2026年1月1日木曜日

6_215 年齢と時間の感じ方

 毎年、年末になるとこの1年があっという間に過ぎ去ったことを思います。それは年々短く感じています。ほんの1日の差しかありませんが、年始には新しい年の1年の計を考えています。時間の感じ方についてい考えました。

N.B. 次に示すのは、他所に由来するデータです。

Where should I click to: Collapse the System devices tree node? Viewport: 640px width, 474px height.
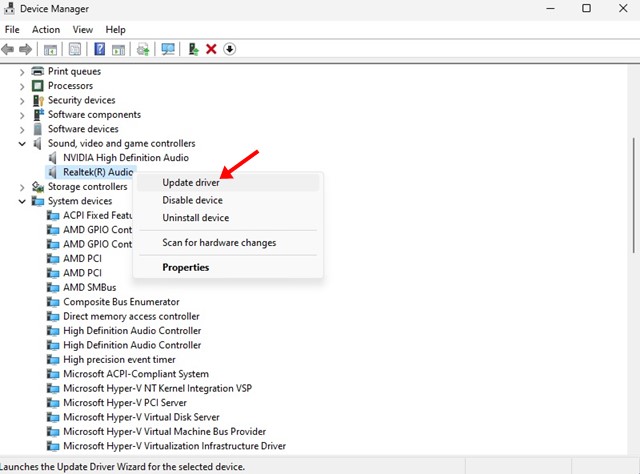click(x=22, y=201)
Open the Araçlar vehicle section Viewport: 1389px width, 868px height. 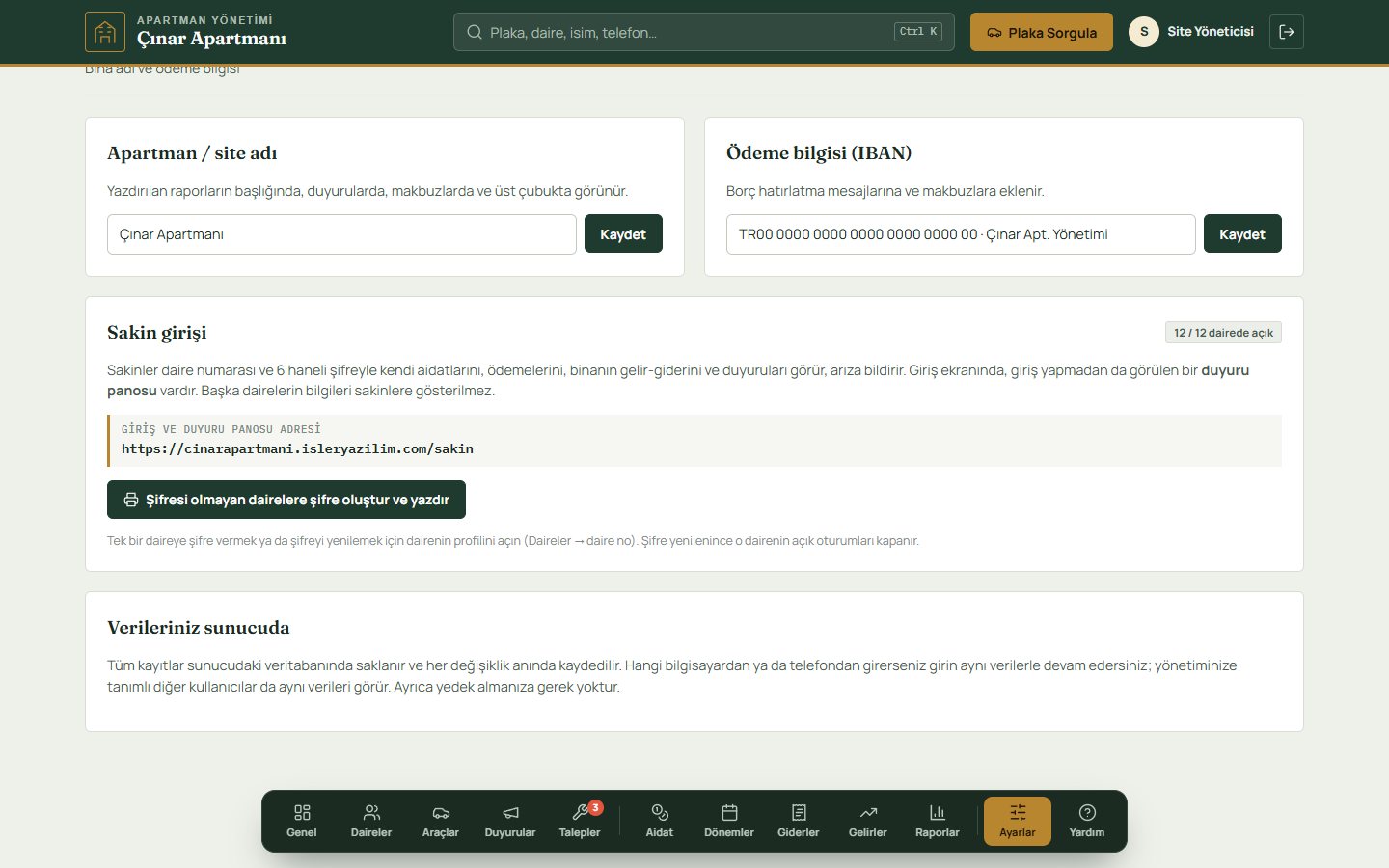click(441, 821)
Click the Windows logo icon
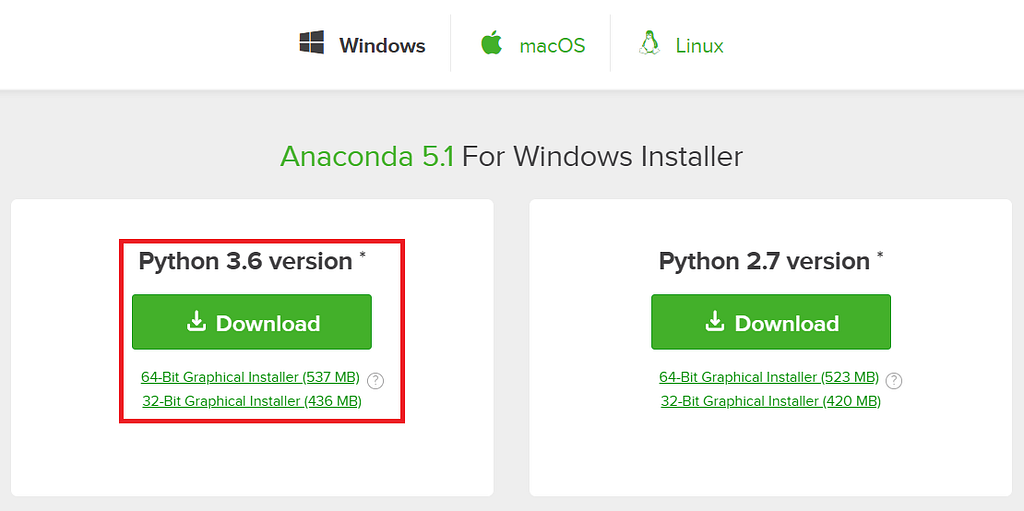Viewport: 1024px width, 511px height. pos(312,43)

 年齢ととともに、時間の経過を速くなっているように感じてしまいます。多くの人が、同じように感じていることではないでしょうか。脳の働きが関係しているとは考えられますが、これまで仕組みがよくわかっていませんでした。その感じ方が、科学的に解明されてきました。
 イギリスのルグトマイヤー(Lugtmeijer)らの共同研究で、その仕組を明らかにしてきました。2025年10月8日、Communications Biologyという科学雑誌に
Temporal dedifferentiation of neural states with age during naturalistic viewing
(自然な視聴中に加齢に伴う神経状態の時間的脱分化)
というタイトルで報告されました。
 タイトルの中の「時間脱分化(temporal dedifferentiation)」という言葉が、とてもわかりにくいものにしています。歳を取ると、脳が体験を区切る「境界線」(分化)が減っていきます。これが「脱分化」となります。その時間的分化が減っていき、出来事が一つにまとまって感じられるようになることを意味しています。
 自然な視聴中の体験とは、ケンブリッジ老化・神経科学センター(Cam-CAN)の577名の参加者(18~88歳)に、8分間の映画を視聴するという実験のことです。参加者の34の年齢グループに分けて、映画を見て、イベントの終了と別のイベントのはじまりと感じたときにボタンを押すことにしました。その実験中、脳の神経状態の変化を機能的磁気共鳴画像法(fMRI)で観測しています。
 その結果、視覚野と腹内側前頭前野に、神経状態が加齢とともに有意に長くなることがわかりました。これも難しい内容です。
 イベントの境界は、脳の状態変化と重なっているのですが、年齢には影響はありませんでした。ところが、加齢とともに、脳は出来事を細かく区切らなくなり、より大きな流れとしてまとめて処理していることがわかりました。同じ時間でも、記憶される時間感覚が、加齢とともに長くなっていくことになります。つまり、加齢によって脳が時間の流れを細かく区切るのをやめ、体験を大きなまとまりとしているのです。そのため、時間の流れが速く感じられる現象となっていることになります。加齢による時間の流れの速さは、錯覚ではなかったのです。
 もしこの仮説が正しければ、老人になるほど、1年が早く経つことは、拒めないということになります。しかし、見方を変えれば、全体をまとめて理解し大局を掴むための「効率化」がされていることにもなります。これは年の功ともいえるのではないでしょうか。

・来し方行く末・
明けましておめでとうございます。
今年もよろしくお願いします。
とはいっても、今年も、年末まで大学にいて、
暮れに、この1年の来し方を考えていました。
そして、今年はどのように過ごすかの行く末、
1年の計も、年末に立ています。
正月から三ヶ日は休むことしています。
このメールは2025年末に配信しています。

・コホート研究・
この報告は、疫学研究の手法となる
コホート研究の対象者を参加者にしています。
コホート研究とは、定まった参加者集団を
長期追跡し、生活習慣や病気の関係を調べる
研究手法となっています。
日本でも、国立がん研究センターで
「多目的コホート研究」が実施されています。